**EXERCISE PROMPT**. Spot each line in the data below containing "Lukyanov" and copy it.

**SOURCE MATERIAL**.

· · · ·

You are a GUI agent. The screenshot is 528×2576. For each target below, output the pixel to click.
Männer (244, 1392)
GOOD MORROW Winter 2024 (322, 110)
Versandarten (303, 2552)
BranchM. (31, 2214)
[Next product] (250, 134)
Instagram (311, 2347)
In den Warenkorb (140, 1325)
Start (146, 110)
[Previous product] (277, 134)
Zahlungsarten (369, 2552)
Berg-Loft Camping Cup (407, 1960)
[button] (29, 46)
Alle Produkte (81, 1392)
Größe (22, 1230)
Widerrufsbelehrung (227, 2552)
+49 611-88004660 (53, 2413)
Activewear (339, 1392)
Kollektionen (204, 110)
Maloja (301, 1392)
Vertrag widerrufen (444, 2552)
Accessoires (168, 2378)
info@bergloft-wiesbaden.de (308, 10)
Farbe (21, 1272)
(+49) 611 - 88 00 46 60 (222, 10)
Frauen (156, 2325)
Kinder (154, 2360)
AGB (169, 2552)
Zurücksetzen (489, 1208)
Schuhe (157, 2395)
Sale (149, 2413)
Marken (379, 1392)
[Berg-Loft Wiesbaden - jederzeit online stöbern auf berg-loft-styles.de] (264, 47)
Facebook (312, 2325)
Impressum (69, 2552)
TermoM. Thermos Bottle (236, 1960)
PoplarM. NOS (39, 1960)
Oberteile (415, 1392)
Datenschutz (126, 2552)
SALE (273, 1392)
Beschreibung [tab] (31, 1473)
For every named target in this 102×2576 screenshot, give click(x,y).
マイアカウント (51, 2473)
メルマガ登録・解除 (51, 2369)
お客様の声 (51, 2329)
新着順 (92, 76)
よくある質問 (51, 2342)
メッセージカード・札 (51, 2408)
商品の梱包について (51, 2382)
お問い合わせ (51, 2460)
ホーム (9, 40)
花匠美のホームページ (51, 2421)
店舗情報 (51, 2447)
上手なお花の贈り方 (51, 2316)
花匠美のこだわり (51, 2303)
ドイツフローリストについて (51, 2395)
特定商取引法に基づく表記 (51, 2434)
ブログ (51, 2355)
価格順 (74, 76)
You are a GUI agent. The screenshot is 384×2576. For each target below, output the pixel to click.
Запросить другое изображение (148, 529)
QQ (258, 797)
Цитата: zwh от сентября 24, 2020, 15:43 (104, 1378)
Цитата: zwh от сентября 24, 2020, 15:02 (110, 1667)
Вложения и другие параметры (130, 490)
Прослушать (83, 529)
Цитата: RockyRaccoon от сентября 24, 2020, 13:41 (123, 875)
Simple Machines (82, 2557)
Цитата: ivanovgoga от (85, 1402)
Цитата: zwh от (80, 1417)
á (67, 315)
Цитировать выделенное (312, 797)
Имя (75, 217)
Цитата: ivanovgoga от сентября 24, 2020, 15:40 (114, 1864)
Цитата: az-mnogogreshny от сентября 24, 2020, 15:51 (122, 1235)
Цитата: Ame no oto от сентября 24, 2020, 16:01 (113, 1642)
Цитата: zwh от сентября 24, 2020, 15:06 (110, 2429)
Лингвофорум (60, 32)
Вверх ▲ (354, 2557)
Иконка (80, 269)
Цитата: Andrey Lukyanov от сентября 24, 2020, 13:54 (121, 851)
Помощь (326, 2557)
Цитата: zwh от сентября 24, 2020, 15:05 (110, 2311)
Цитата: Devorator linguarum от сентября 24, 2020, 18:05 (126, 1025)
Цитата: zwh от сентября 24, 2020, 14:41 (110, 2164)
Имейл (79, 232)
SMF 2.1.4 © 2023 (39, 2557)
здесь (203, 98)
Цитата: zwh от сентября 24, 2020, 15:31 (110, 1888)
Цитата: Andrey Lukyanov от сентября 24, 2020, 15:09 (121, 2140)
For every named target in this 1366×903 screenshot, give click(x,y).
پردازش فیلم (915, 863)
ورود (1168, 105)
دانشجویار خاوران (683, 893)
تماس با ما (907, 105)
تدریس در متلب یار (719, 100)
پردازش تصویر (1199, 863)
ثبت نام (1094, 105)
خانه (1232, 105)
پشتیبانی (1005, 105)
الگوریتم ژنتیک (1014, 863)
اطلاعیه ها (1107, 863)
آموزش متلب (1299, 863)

· · · ·

**TASK RESPONSE**.
Цитата: Andrey Lukyanov от сентября 24, 2020, 13:54 (121, 851)
Цитата: Andrey Lukyanov от сентября 24, 2020, 15:09 (121, 2140)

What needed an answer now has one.